During the past decade, liquid biopsy — the analysis of tumours using biomarkers circulating in fluids such as the blood — has received tremendous attention. The ability to detect and characterize tumours in such a minimally invasive and repeatable way could have considerable clinical implications, and huge progress has been made in the development of devices that can do just that. But the technique is not yet a standard tool in the clinical oncologist’s arsenal.
The abundance of work, involving a wide variety of assays based on different principles, has confused the cancer-research community. In addition, the two most well-developed biomarkers detected by liquid biopsy — circulating tumour cells (CTCs) and circulating cell-free tumour DNA (ctDNA) — are subject to technical variability in the pre-analytical and analytical steps. To address these issues and put liquid biopsy in the hands of more clinicians, the research community must now focus on proving the utility of these biomarkers. Efforts are under way, including the European Liquid Biopsy Society and the US-based BloodPAC project. These consortia, which combine academic and industry expertise, offer hope for the development of robust and reproducible liquid-biopsy assays.
The intention is not to select and refine a single approach to liquid biopsy. In fact, the synergy of multiple circulating biomarkers can reveal the specifics of a cancer. What is important is to identify the specific combinations of markers that signal a cancer’s status, origin and progression, and to make that information available to clinicians. Moreover, it is not only circulating tumour biomarkers that must be considered: as immunotherapy grows in importance as a treatment option, so too does the need to monitor the immune cells of the circulating microenvironment.
I therefore urge the development of an algorithm that can combine all these data to obtain a precise tumour profile. Such a development could guide treatment choices. For example, in people with non-metastatic pancreatic cancer, it has been shown that CTCs and extracellular vesicles called exosomes, released by tumours, could be used to diagnose surgically removable tumours1. And a blood test can already detect and localize eight surgically resectable cancers through assessment of levels of circulating proteins and mutations in ctDNA2.
A lack of preclinical and clinical standardization has so far prevented the development of such an algorithm, but progress is being made. For example, the European project PROLIPSY is studying how liquid biopsies can aid the early detection of prostate cancer. The researchers will combine analysis of CTCs, circulating cell-free DNA (cfDNA) and exosomes in people with high serum levels of the protein prostate-specific antigen. The aim is to first identify people with prostate cancer, and then to distinguish those with aggressive cancer from those with non-aggressive disease.

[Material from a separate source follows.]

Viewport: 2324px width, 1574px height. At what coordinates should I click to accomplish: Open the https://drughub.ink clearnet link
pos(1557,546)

Observational clinical trials have already shown that CTCs and ctDNA are clinically relevant for different cancer types3. To further prove their utility and cement liquid biopsies in clinical guidelines, interventional clinical trials are needed. These will take the information gleaned from research programmes such as PROLIPSY, and test whether detection of CTCs or ctDNA can be used to help patients. For example, a blood sample could be taken before therapy and used to match people to the best drugs for them. During treatment, regular liquid biopsies could reveal the persistence or increase of CTCs or ctDNA — which would indicate resistance to the chosen therapy. People could then be offered a more effective treatment before the tumour burden becomes excessive and incurable. Regular liquid biopsies could also be used to monitor people at risk of relapse.
Lack of standardization has allowed only a few interventional clinical trials, which are ongoing. The STIC CTC METABREAST study has demonstrated the clinical utility of CTCs in assigning people with metastatic breast cancer to either chemotherapy or hormonal therapy. In most people, a CTC count confirmed that an appropriate clinical choice had been made; when this was not the case, a CTC count could be used as a basis to modify the therapeutic approach4. And the TACTIK clinical trial is using CTC numbers to define when resistance to chemotherapy appears in people with metastatic, castration-resistant prostate cancer, and as an indication of when to change the therapy being used.

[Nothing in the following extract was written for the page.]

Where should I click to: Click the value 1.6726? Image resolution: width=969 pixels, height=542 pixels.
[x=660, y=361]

The extent to which liquid biopsy might ultimately replace standard tissue biopsies is still unclear. For diagnosing primary tumours or determining the stage of metastatic lesions in tissues where it is difficult to extract a sample, liquid biopsy might provide a reliable alternative. Liquid biopsy could also help to avoid complications that occur after invasive tissue biopsy, such as bleeding, infections and pain.
Researchers have known about the clinical potential of liquid biopsies for many years. To push them into widespread use, more interventional clinical trials are now needed, as well as the development of an algorithm to combine the appropriate circulating biomarkers. This is where policymakers and industry must step in. Only then will these elegant and powerful techniques fulfil their promise of becoming rapid, reliable and non-invasive decision-making tools.